That is their job! To save people from fires! 




bunchoberrys said:


> Being the daughter of a retired Firefighter, it truly saddens me to see the response of some people on this forum. I love my pets, I worked for a vet for 10 years, and then became a groomer. But in good conscience cannot not put an animals life in front of a humans. These are people with families, children. I understand that they put there lives in peril, it is part of there job. But, to knowingly go back into an inferno and to purposely put more human lives in danger (firefighters do not go in by themselves, they go with two or more men, but never alone), is being ignorant. In my eyes, people who choose to do that is no hero, they are attempted murderers.


I too do not like the response from people about this subject. I could not put another humans life below an animal. 

Like i said before i may try to go in before they got their, but if the blaze was too bad i would have the common sense to not go in. I would also not go in if i was told not to, or if i was jeopardizing someone else.


----------



## Elaine (Sep 10, 2006)

If someone doesn't want to go in to rescue their dogs, that's their business.

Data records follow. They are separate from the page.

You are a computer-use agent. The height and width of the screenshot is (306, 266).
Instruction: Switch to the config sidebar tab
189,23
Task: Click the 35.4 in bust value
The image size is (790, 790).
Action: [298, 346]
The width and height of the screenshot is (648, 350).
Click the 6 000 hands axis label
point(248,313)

I will go in and I will do whatever it takes to get past whatever idiot tries to stop me. No one is more important than my dogs to me.


----------



## bunchoberrys (Apr 23, 2010)

Nothing in the world is more dangerous than sincere ignorance and conscientious stupidity


----------



## Dainerra (Nov 14, 2003)

they have no choice but to go in after you. It is their JOB. Also, what would your family say about your death? Is the fire dept just going to tell them "oh, she said don't come after me"? 
People try to go in after things all the time. Priceless family heirlooms, things of monetary value, pets, etc etc. Should they be allowed to make the choice to go in as well? What if you went in and then started screaming for help? Should the firemen just say "tough *censored* and let you die for a foolish decision? 

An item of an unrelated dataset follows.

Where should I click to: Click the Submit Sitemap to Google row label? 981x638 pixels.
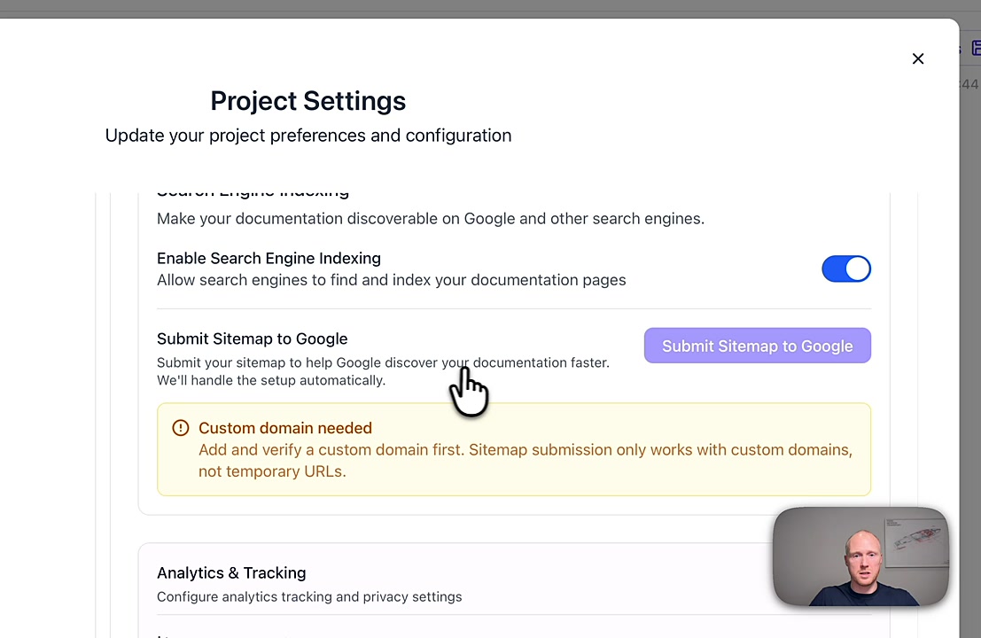(x=252, y=338)
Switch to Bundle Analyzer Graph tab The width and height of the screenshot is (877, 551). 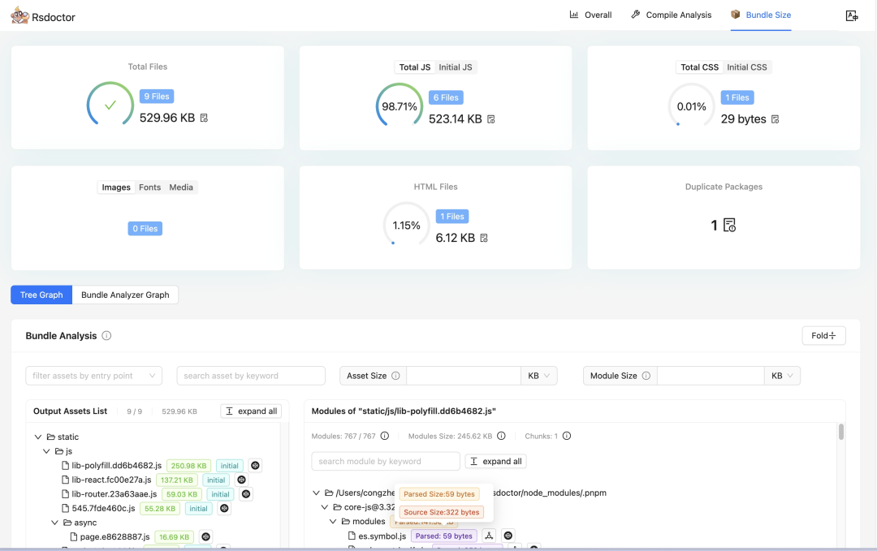click(x=125, y=295)
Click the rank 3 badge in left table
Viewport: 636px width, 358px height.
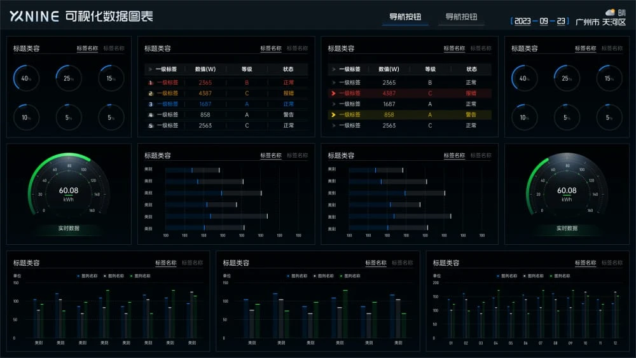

Firefighters know their job, that is to save people from fire (and sometimes themselves). 99% of them will do anything possible to save your pets as well, but their first duty is to keep people safe.


----------



## LARHAGE (Jul 24, 2006)

A few years ago my neighborhood was under a mandatory evacuation due to a fire, the big fire storm we had here in California where every County was on fire. I left for work that morning and everything was fine, than things changed for the worse, I left work early and it took me 6 hours to get up the pass going to my house, when I got there the police were there turning everyone away, I got out and argued that I had horses and dogs trapped and had to get to them, I implored the officer to let me go, he told me if I chose to disobey they would just have to warn me they would not be responding to any calls from people ignoring the evacuation order. I told him I understood completely and would not be asking them for help, but I ignored them anyway because it came down to me deciding I would rather die in the fire trying to save my animals, than have to live for the rest of my life knowing the fate they endured and how I wasn't there for them when they needed me most, and I thank God for the wonderful friends I am blessed with, as three of my best friends arrived with horse trailers and at 2:00 in the morning we had loaded up all 6 horses, all the dogs, all the cats and 2 bunnies as flames were fast approaching. I understand how some people wouldn't put their life in danger for animals, but to me, and my friends, these were just not animals, but family.


----------



## Lilie (Feb 3, 2010)

LARHAGE said:


> A few years ago my neighborhood was under a mandatory evacuation due to a fire, the big fire storm we had here in California where every County was on fire. I left for work that morning and everything was fine, than things changed for the worse, I left work early and it took me 6 hours to get up the pass going to my house, when I got there the police were there turning everyone away, I got out and argued that I had horses and dogs trapped and had to get to them, I implored the officer to let me go, he told me if I chose to disobey they would just have to warn me they would not be responding to any calls from people ignoring the evacuation order. I told him I understood completely and would not be asking them for help, but I ignored them anyway because it came down to me deciding I would rather die in the fire trying to save my animals, than have to live for the rest of my life knowing the fate they endured and how I wasn't there for them when they needed me most, and I thank God for the wonderful friends I am blessed with, as three of my best friends arrived with horse trailers and at 2:00 in the morning we had loaded up all 6 horses, all the dogs, all the cats and 2 bunnies as flames were fast approaching. I understand how some people wouldn't put their life in danger for animals, but to me, and my friends, these were just not animals, but family.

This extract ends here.